Segment Open

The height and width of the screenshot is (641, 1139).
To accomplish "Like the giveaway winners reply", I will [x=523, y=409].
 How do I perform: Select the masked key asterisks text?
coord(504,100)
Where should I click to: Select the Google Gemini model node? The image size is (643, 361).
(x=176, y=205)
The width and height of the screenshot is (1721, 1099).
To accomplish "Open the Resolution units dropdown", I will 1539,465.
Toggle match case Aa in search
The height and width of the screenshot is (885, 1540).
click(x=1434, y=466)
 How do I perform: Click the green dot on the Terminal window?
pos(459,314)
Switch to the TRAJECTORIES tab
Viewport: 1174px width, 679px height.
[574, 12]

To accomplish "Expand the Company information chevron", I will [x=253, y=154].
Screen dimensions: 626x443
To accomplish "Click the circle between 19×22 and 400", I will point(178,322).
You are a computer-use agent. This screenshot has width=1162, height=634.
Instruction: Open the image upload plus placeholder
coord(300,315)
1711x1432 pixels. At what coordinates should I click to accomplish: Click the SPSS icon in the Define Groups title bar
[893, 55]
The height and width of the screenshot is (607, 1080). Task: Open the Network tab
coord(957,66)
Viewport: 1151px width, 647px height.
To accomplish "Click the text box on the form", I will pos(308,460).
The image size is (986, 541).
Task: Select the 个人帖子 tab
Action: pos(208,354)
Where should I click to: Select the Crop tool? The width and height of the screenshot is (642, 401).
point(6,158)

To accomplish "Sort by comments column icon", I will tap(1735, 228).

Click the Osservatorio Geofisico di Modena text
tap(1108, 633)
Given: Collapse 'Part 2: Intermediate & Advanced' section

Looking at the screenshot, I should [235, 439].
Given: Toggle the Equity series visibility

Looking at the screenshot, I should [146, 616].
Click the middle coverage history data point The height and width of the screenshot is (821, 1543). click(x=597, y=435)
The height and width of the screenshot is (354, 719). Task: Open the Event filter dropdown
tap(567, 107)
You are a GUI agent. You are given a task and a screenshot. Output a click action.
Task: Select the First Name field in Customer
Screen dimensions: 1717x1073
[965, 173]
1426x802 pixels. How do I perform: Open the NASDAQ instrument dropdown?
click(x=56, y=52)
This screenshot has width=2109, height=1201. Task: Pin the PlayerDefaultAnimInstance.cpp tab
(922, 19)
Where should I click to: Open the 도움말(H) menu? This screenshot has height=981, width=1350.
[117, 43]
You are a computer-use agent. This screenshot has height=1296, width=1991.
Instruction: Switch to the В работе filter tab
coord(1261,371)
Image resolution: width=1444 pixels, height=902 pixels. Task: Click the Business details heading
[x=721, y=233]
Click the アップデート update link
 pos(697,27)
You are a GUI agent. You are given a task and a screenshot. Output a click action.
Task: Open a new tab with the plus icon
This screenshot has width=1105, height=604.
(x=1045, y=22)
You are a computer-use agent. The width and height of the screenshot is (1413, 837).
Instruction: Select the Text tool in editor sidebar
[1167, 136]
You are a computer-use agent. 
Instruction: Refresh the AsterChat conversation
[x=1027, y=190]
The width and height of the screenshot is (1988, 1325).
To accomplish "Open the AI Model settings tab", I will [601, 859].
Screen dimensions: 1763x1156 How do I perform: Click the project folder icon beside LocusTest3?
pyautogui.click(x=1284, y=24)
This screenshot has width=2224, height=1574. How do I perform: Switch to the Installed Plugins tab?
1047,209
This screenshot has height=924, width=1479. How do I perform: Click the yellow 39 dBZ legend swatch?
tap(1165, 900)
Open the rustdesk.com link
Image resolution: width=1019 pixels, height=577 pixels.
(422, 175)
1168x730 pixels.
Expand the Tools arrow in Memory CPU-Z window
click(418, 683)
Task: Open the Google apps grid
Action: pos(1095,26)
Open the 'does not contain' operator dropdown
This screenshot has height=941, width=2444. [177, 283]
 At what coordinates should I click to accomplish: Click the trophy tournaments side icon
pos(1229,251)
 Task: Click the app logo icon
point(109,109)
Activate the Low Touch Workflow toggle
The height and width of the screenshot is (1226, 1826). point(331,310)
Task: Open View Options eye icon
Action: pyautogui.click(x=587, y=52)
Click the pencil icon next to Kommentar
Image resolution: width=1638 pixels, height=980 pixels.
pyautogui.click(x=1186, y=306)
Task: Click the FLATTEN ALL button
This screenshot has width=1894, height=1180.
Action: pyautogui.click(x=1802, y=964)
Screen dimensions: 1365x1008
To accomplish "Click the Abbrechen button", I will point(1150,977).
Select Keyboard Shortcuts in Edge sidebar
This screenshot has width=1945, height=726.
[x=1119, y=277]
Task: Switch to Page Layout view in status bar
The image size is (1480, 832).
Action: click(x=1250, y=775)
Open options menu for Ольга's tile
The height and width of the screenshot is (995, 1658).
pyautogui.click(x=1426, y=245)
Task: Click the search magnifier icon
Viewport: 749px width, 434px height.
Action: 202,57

Segment Closed

▸ EXERCISE GOAL
Write out the material once more so that every line matches exactly.

▸ FINISHED TASK
The height and width of the screenshot is (641, 1139).
To accomplish "Like the giveaway winners reply", I will [x=523, y=409].
 How do I perform: Select the masked key asterisks text?
coord(504,100)
Where should I click to: Select the Google Gemini model node? The image size is (643, 361).
(x=176, y=205)
The width and height of the screenshot is (1721, 1099).
To accomplish "Open the Resolution units dropdown", I will 1539,465.
Toggle match case Aa in search
The height and width of the screenshot is (885, 1540).
click(x=1434, y=466)
 How do I perform: Click the green dot on the Terminal window?
pos(459,314)
Switch to the TRAJECTORIES tab
Viewport: 1174px width, 679px height.
[574, 12]

To accomplish "Expand the Company information chevron", I will [x=253, y=154].
Screen dimensions: 626x443
To accomplish "Click the circle between 19×22 and 400", I will point(178,322).
You are a computer-use agent. This screenshot has width=1162, height=634.
Instruction: Open the image upload plus placeholder
coord(300,315)
1711x1432 pixels. At what coordinates should I click to accomplish: Click the SPSS icon in the Define Groups title bar
[893, 55]
The height and width of the screenshot is (607, 1080). Task: Open the Network tab
coord(957,66)
Viewport: 1151px width, 647px height.
To accomplish "Click the text box on the form", I will pos(308,460).
The image size is (986, 541).
Task: Select the 个人帖子 tab
Action: pos(208,354)
Where should I click to: Select the Crop tool? The width and height of the screenshot is (642, 401).
point(6,158)

To accomplish "Sort by comments column icon", I will tap(1735, 228).

Click the Osservatorio Geofisico di Modena text
tap(1108, 633)
Given: Collapse 'Part 2: Intermediate & Advanced' section

Looking at the screenshot, I should [235, 439].
Given: Toggle the Equity series visibility

Looking at the screenshot, I should [146, 616].
Click the middle coverage history data point The height and width of the screenshot is (821, 1543). click(x=597, y=435)
The height and width of the screenshot is (354, 719). Task: Open the Event filter dropdown
tap(567, 107)
You are a GUI agent. You are given a task and a screenshot. Output a click action.
Task: Select the First Name field in Customer
Screen dimensions: 1717x1073
[965, 173]
1426x802 pixels. How do I perform: Open the NASDAQ instrument dropdown?
click(x=56, y=52)
This screenshot has width=2109, height=1201. Task: Pin the PlayerDefaultAnimInstance.cpp tab
(922, 19)
Where should I click to: Open the 도움말(H) menu? This screenshot has height=981, width=1350.
[117, 43]
You are a computer-use agent. This screenshot has height=1296, width=1991.
Instruction: Switch to the В работе filter tab
coord(1261,371)
Image resolution: width=1444 pixels, height=902 pixels. Task: Click the Business details heading
[x=721, y=233]
Click the アップデート update link
 pos(697,27)
You are a GUI agent. You are given a task and a screenshot. Output a click action.
Task: Open a new tab with the plus icon
This screenshot has width=1105, height=604.
(x=1045, y=22)
You are a computer-use agent. The width and height of the screenshot is (1413, 837).
Instruction: Select the Text tool in editor sidebar
[1167, 136]
You are a computer-use agent. 
Instruction: Refresh the AsterChat conversation
[x=1027, y=190]
The width and height of the screenshot is (1988, 1325).
To accomplish "Open the AI Model settings tab", I will [601, 859].
Screen dimensions: 1763x1156 How do I perform: Click the project folder icon beside LocusTest3?
pyautogui.click(x=1284, y=24)
This screenshot has width=2224, height=1574. How do I perform: Switch to the Installed Plugins tab?
1047,209
This screenshot has height=924, width=1479. How do I perform: Click the yellow 39 dBZ legend swatch?
tap(1165, 900)
Open the rustdesk.com link
Image resolution: width=1019 pixels, height=577 pixels.
(422, 175)
1168x730 pixels.
Expand the Tools arrow in Memory CPU-Z window
click(418, 683)
Task: Open the Google apps grid
Action: pos(1095,26)
Open the 'does not contain' operator dropdown
This screenshot has height=941, width=2444. [177, 283]
 At what coordinates should I click to accomplish: Click the trophy tournaments side icon
pos(1229,251)
 Task: Click the app logo icon
point(109,109)
Activate the Low Touch Workflow toggle
The height and width of the screenshot is (1226, 1826). point(331,310)
Task: Open View Options eye icon
Action: pyautogui.click(x=587, y=52)
Click the pencil icon next to Kommentar
Image resolution: width=1638 pixels, height=980 pixels.
pyautogui.click(x=1186, y=306)
Task: Click the FLATTEN ALL button
This screenshot has width=1894, height=1180.
Action: pyautogui.click(x=1802, y=964)
Screen dimensions: 1365x1008
To accomplish "Click the Abbrechen button", I will point(1150,977).
Select Keyboard Shortcuts in Edge sidebar
This screenshot has width=1945, height=726.
[x=1119, y=277]
Task: Switch to Page Layout view in status bar
The image size is (1480, 832).
Action: click(x=1250, y=775)
Open options menu for Ольга's tile
The height and width of the screenshot is (995, 1658).
pyautogui.click(x=1426, y=245)
Task: Click the search magnifier icon
Viewport: 749px width, 434px height.
Action: 202,57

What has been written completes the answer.